Parents Still Aren’t Getting Car Seats Right

Posted on 10. Aug, 2012 by in Auto News

It seems as car seat discussion everywhere.

Starting before the child is even born, hospital educators often child-safety seat curriculum required new parent classes. In the news and online, parents often hear about changes child seat regulations. It is also often a topic of conversation in mothers' groups and play dates. However, the message could not get through, according to a new study published in the American Journal of Preventive Medicine. As children age, the study found a decrease in car seat use and an increase in children who are unrestrained in cars.

The study National Highway Traffic Safety Administration data collector uses trained to watch as families arrived in places like gas stations, fast food restaurants, rec centers and child care facilities. Data collectors asked many factors used by the child restraint systems and do the situation of children in the car. These data were combined with previously published national NHTSA survey on the use of booster seats.

Observed by the 21,476 children in the study, it was found that few of the new children's occupant safety meets issued guidelines from the American Academy of Pediatrics in 2011.

The safety instructions are:

Rear-Facing Seat: It is recommended that infants remain in rear-facing car seats until at least 2 years. The study found that "very few kids looking to stay behind after the age of 1."

Forward-facing seat: The guidelines state that suggested children remain in forward-facing child car seats with a five-point harness until they reach the maximum weight and size limits of the car seat manufacturer.

Seats: A child should remain in a booster seat until the vehicle seat belt, which is sized for an adult to fit properly as determined by a five-step test, according to the security policies. This is usually when a child is 57 inches tall – the average height of a 11-year-old – but can vary based on a child's growth patterns and proportions. The study found that less than 2% of children with a booster seat after 7 years.

Front Seat: It is recommended that children stay in the back seat until age 13. The study found that "many" children were older than 5 in the front seat. "Car crashes are the leading cause of death for children ages 3 and send more than 140,000 children to the emergency room each year," according to the American Academy of Pediatrics.

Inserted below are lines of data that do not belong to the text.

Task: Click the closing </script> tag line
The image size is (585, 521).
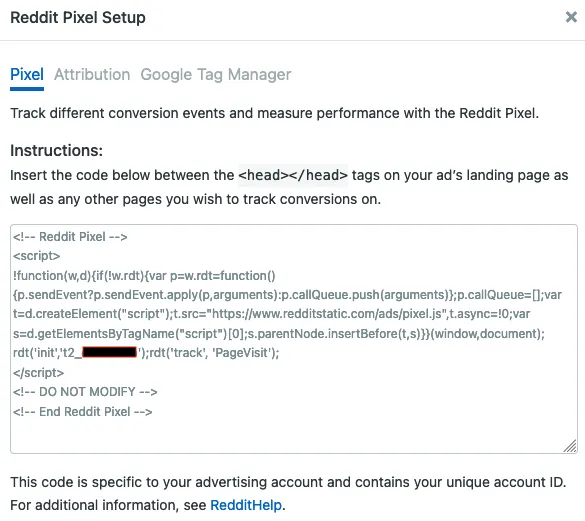Action: point(38,373)
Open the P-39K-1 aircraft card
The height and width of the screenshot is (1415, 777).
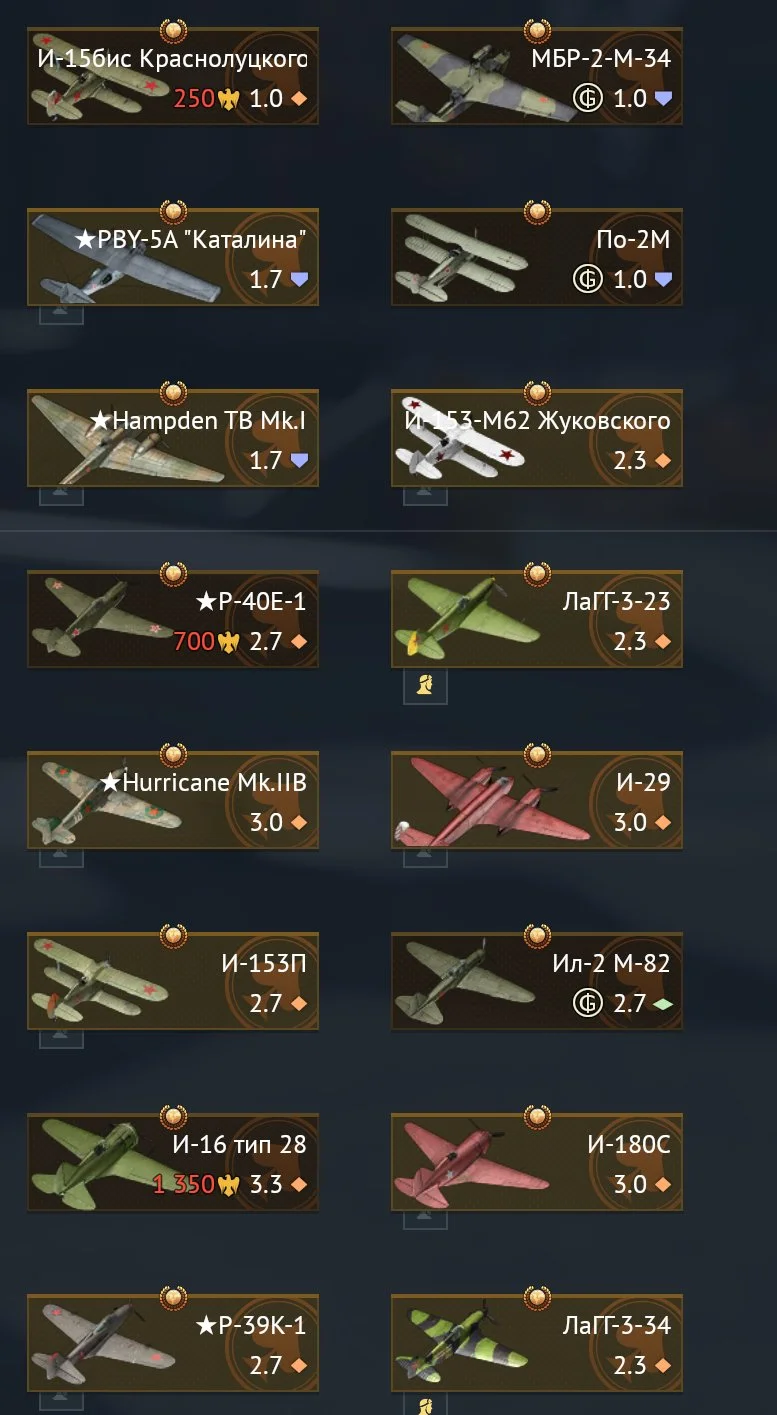(x=173, y=1344)
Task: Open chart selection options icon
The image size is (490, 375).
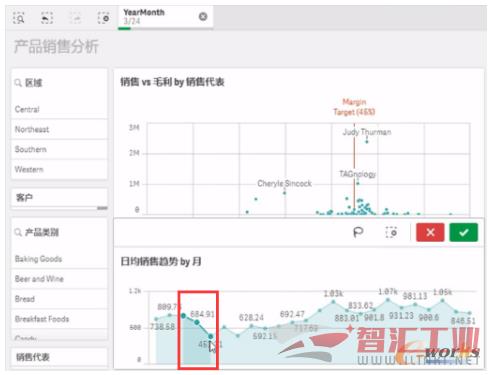Action: tap(391, 232)
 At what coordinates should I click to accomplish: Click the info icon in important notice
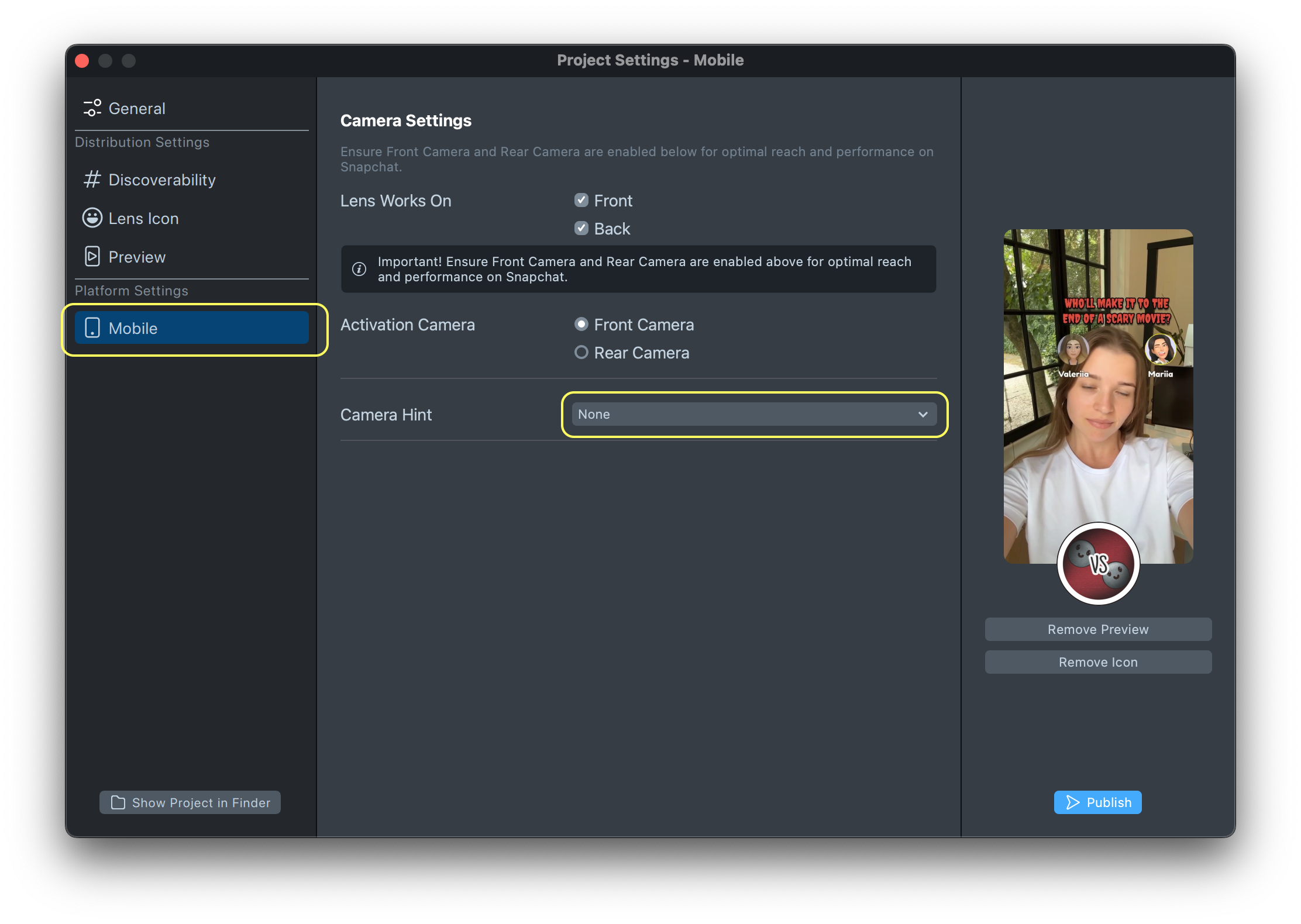click(x=359, y=269)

Sure, you can child safety seats be a pain sometimes. They are hard to get in and out of cars, and it can be difficult, willful children to keep on board with riding in them for a long time. However, if for no other reason than your child's life, the expectations set from the first day that your child must be in the appropriate seat for his / her age. My oldest daughter recently grew big enough to ride in the car without a child, and she is going into the seventh grade. Sure, she hated to know her friends, she was still sitting in a child seat, but I'd rather her little angry and in a booster seat than the dangerous alternatives.